Ivers implies that the material was not only half-baked, but also deeply offensive.
“Most troubling, it was riddled with highly offensive commentary and ‘jokes’ that were distractions and many would see as racist, misogynist, anti-immigrant, anti-Semitic, or homophobic,” Ivers adds.
Newsweek reached out to Yiannopoulos about the contents of the rebuttal but did not immediately receive a response.

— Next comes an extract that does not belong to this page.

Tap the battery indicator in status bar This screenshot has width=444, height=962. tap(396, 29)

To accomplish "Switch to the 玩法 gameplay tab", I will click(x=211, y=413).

The former media superstar has struggled to regain his footing following reports of the clip in which he appeared to defend pedophilia in February. He has also struggled to hold speaking events in part to crowds of demonstrators who gather with the intention of shutting him down.
In February, the University of California at Berkeley canceled a planned talk by Yiannopoulos after protests against him turned violent and caused around $100,000 worth of damage to the campus. Many have described him as a professional troll.
Yet Yiannopoulos also has an army of followers that trolls people who insults him. The Southern Poverty Law Center called him “the person who propelled the alt-right movement into the mainstream”.
In September, Milo appeared only briefly at a heavily hyped “free speech” event in Berkeley. In October, he was dropped as a headline speaker at a similar event in Glendale, Ariz.